Computer science today is as fundamental as electricity or an electric motor — it is both a teaching tool and a field of its own. Its influence on education is potentially enormous. This is exactly where FIPI-Éducation comes in: one of the central initiatives of the FIPI program, giving young learners the chance to build their own Arduino-based solutions for problems from their everyday lives.
After a longer break, the team decided to start a new session — from 1 to 10 June 2025, hosted at the Université Catholique Jean Paul II in Bafang. As in previous editions, the course ran over ten days.
Ten days of workshop.
More than 40 learners took part, with an average age of 16, 35% of them young women.
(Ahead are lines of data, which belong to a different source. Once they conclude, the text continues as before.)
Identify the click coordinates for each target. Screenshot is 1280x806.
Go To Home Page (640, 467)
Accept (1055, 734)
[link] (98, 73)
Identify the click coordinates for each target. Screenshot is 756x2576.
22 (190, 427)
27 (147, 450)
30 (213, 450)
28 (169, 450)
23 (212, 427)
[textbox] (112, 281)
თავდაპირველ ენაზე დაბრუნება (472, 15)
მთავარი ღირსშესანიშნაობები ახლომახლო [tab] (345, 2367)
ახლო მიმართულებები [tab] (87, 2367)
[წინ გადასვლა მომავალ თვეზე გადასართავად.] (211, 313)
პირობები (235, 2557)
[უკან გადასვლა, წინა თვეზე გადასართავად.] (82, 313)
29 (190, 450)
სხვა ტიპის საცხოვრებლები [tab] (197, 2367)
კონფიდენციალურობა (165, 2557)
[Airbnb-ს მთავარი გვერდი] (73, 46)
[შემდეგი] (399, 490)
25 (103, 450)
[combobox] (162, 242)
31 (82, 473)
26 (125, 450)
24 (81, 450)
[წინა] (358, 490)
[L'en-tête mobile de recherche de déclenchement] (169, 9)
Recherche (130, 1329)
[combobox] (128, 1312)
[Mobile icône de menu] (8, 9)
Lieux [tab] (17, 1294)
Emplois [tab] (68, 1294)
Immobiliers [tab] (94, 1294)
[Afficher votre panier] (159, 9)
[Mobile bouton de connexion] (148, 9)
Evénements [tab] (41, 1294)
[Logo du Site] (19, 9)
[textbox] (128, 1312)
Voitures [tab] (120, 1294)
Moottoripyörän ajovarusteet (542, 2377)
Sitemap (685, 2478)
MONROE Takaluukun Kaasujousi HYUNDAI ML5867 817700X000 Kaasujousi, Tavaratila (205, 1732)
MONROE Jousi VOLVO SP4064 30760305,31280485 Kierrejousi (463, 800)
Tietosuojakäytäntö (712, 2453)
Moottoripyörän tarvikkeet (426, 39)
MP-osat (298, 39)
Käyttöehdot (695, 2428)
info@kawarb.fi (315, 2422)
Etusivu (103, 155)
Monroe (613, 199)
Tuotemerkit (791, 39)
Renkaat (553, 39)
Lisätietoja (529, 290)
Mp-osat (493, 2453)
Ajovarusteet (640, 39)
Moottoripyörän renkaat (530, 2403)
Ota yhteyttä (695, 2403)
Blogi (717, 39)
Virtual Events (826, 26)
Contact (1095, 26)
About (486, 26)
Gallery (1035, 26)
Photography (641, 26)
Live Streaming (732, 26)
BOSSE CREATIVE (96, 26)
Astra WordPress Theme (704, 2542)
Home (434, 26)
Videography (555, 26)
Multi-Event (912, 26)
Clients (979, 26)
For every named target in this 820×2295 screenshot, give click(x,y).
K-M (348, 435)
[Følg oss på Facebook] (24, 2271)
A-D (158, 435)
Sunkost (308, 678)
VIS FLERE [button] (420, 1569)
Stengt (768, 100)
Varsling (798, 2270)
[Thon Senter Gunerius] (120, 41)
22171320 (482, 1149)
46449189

Over the ten days they worked through the fundamentals of programming and electronics — from the first circuit on the breadboard to a working prototype of their own.

At the end of the workshop, participants presented their results to the public at a dedicated open day.
What emerged.
The participants' projects show just how concrete the connection to their own lives was:
- A water-level display for water towers — an early warning for prolonged supply outages.
- Automatic street lighting.
- In-home light control by phone and/or voice command.
- A radar-principle surveillance system.
- A solar tracker that optimizes power generation from solar panels.
- An automatic irrigation system.
- A three-stage security system: voice, RFID card, fingerprint.

What happens next.
At the close, all participants received a certificate, and supervising staff an Attestat d'Encadrement — presented in the presence of representatives from the university and the church. A further session is being planned, with the goal of permanently anchoring the workshop in the university's annual calendar.